Although the associations between nonsteroidal anti-inflammatory drugs (NSAIDs) and peptic ulcer disease or dyspepsia are well established, fewer data exist concerning the relationship between NSAIDs and gastro-oesophageal reflux disease (GERD).


To examine the relationship between NSAIDs and GERD.


A self-administered questionnaire covering NSAID use and GERD symptoms (heartburn and acid regurgitation) was sent to a representative national sample of 10,000 French adults (> or = 18 years) between 14 October and 21 November 2005. Risk factors associated with GERD were identified by logistic regression analysis in respondents who were not taking aspirin or proton pump inhibitors.

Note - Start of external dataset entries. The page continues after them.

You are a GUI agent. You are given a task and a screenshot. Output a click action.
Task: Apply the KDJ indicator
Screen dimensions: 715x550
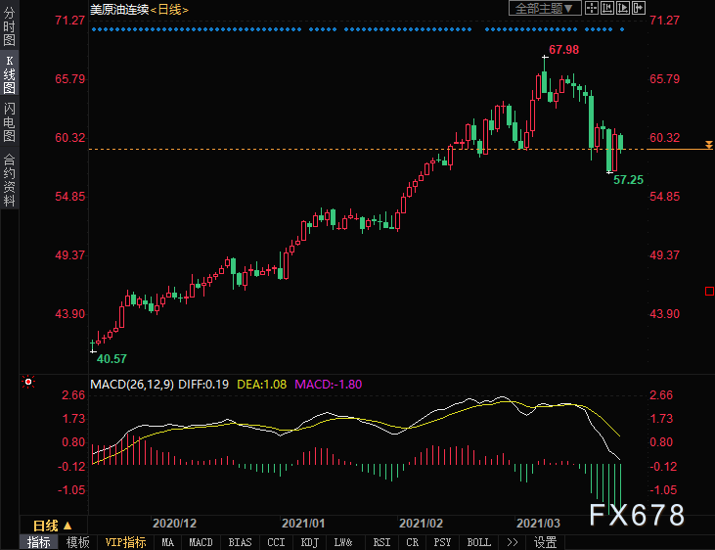310,542
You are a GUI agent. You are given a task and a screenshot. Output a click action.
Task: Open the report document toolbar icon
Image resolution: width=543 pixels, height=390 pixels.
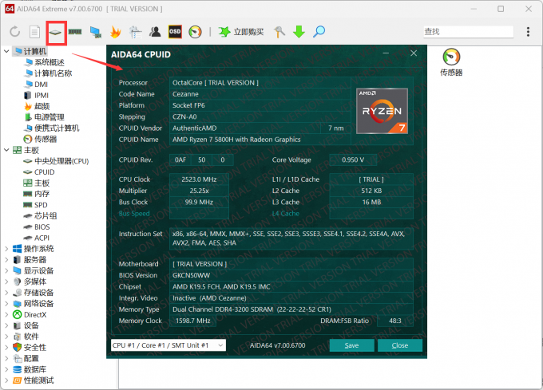34,32
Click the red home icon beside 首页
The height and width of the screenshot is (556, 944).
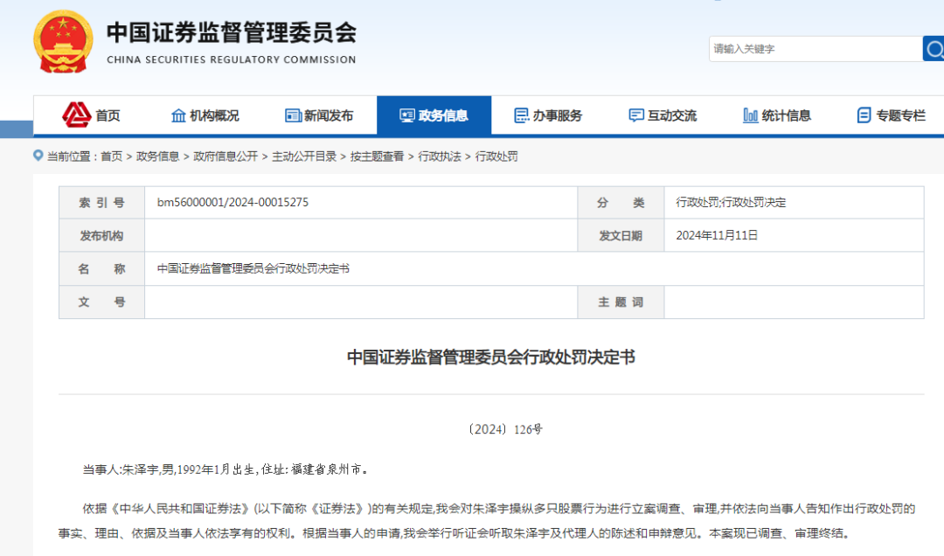pos(77,115)
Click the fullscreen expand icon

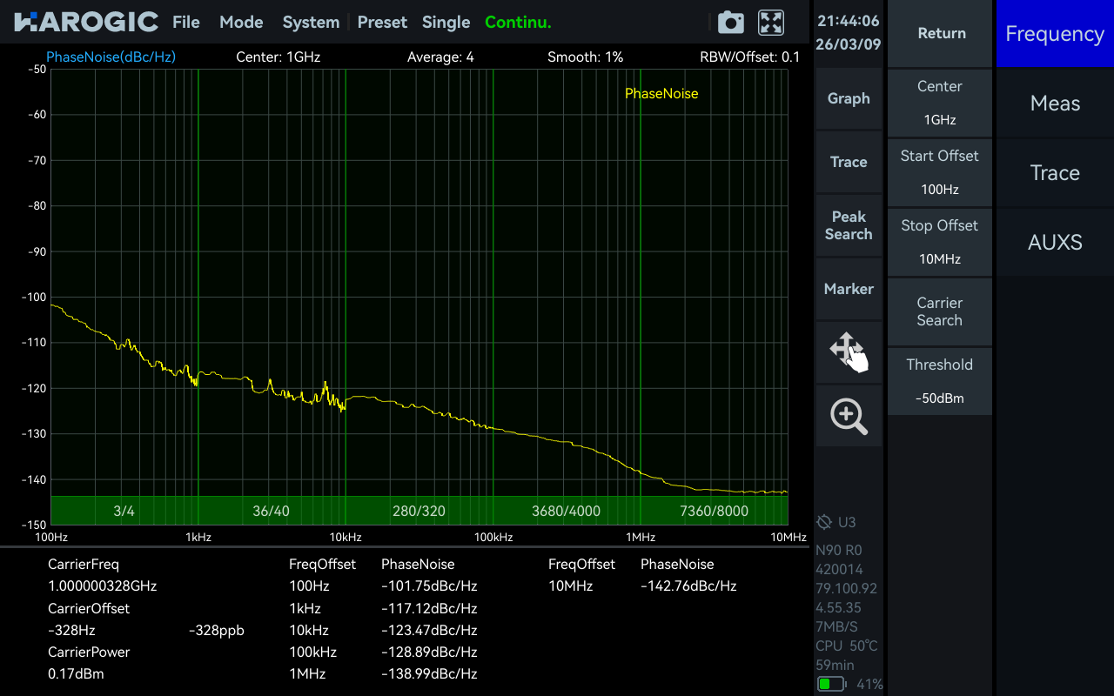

A total of 7259 completed questionnaires were returned of which 6823 were evaluable. Overall, 2262 respondents (33%) reported using NSAIDs during the previous 3 months. The lifetime and 3-month prevalence rates of GERD symptoms were 37% and 21% respectively. GERD symptoms were significantly more common among NSAID users than among non-users (27% vs. 19%, P < or = 0.001) and a similar trend was seen for aspirin use. Proton pump inhibitors were received by 31% of respondents who reported experiencing GERD symptoms within the previous 3 months compared with 6% of those without symptoms (P < 0.01); however, only 20% of NSAID-treated respondents were receiving proton pump inhibitors. NSAID use, age and female gender were independent predictors of GERD symptoms.


NSAID or aspirin use is a significant risk factor for GERD symptoms.